Conclui-se, pois, que a norma que constitui objeto do presente recurso não foi aplicada na decisão recorrida, como ratio decidendi, pelo que a apreciação da questão seria inteiramente desprovida de utilidade processual. Justifica-se, pois, que seja proferida decisão sumária, nos termos do artigo 78.º-A, n.º 1, da LTC.»

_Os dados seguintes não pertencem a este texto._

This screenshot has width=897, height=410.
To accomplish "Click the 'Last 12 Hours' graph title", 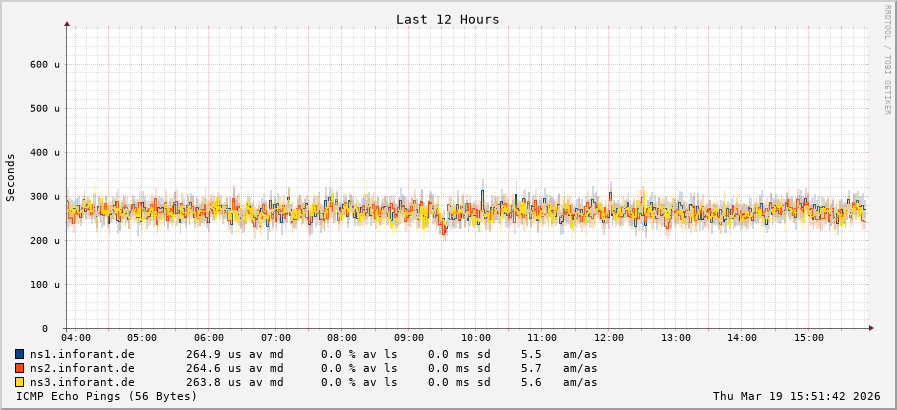I will tap(447, 19).
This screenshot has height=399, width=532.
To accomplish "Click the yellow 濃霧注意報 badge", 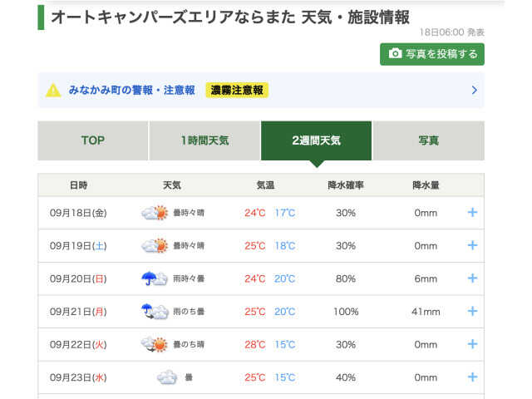I will 237,91.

3. De tal decisão vêm agora as recorrentes reclamar para a conferência, através de peça onde se pode ler:
«Contrariamente ao decidido pelo Senhor Juiz Conselheiro Relator, na douta decisão sumária da qual ora se reclama, entendem as Recorrentes, com a devida vénia e o máximo respeito devido, que a decisão recorrida foi proferida precisamente pela interpretação contrária às normas e princípios constitucionais invocados no requerimento de interposição de recurso para este Colendo Tribunal;
Porque, os Senhores Juízes Desembargadores do Tribunal da Relação do Porto entenderam que não deve considerar-se viciado de ilegalidade e, por isso, de invalidade o julgamento de recurso, todo o próprio processo de recurso desde a sua distribuição e o acórdão proferido por Tribunal Coletivo constituído em violação do previsto e exigido nos artigos 204.° a 206.° e 213.° do Código de Processo Civil para a realização da distribuição nos tribunais superiores, numa interpretação do artigo 205.°, n.° 1 do Código de Processo Civil contrária à Constituição da República, por violação do Princípio, Garantia e Direito Fundamental ao Juiz Legal, garantido pelo artigo 32.°, n.° 9 da Lei Fundamental.

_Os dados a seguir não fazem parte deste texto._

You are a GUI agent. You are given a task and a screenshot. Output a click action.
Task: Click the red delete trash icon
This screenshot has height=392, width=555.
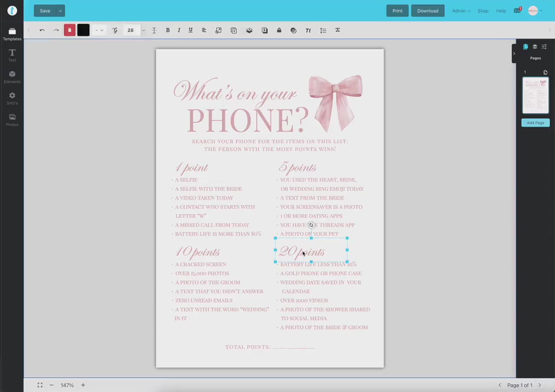click(69, 30)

A este respeito, pode ler-se na decisão recorrida:
Não obstante o que se referiu anteriormente, sempre se dirá que, sendo sem dúvidas da competência deste Coletivo a verificação sobre se ocorreriam quaisquer nulidades de atos jurisdicionais praticados no processo, assim designadamente, como o defendem as Reclamantes, o julgamento em conferência do recurso / o acórdão proferido bem como todo o processo desde a sua distribuição, importa afirmar que não seria esse claramente o caso, pois que, como resulta também expressamente do n.º 1 do artigo 205.º antes mencionado, "A falta ou irregularidade da distribuição não produz nulidade de nenhum ato do processo", do que decorre, em conformidade, que mesmo que porventura tivesse ocorrido uma qualquer irregularidade na distribuição (ou mesmo a sua falta), essa não afetaria a validade dos atos praticados nos presentes autos, em que se inclui, também, o acórdão que proferimos.
Assim,
Não se afigura que o conhecimento do recurso interposto se afigure inútil.
Pelo contrário, o conhecimento do recurso interposto sobre a questão de inconstitucionalidade suscitada, caso seja emitido o juízo de inconstitucionalidade que as Recorrentes defendem e pretendem implicaria forçosamente a reforma da decisão recorrida em conformidade com tal juízo de inconstitucionalidade.»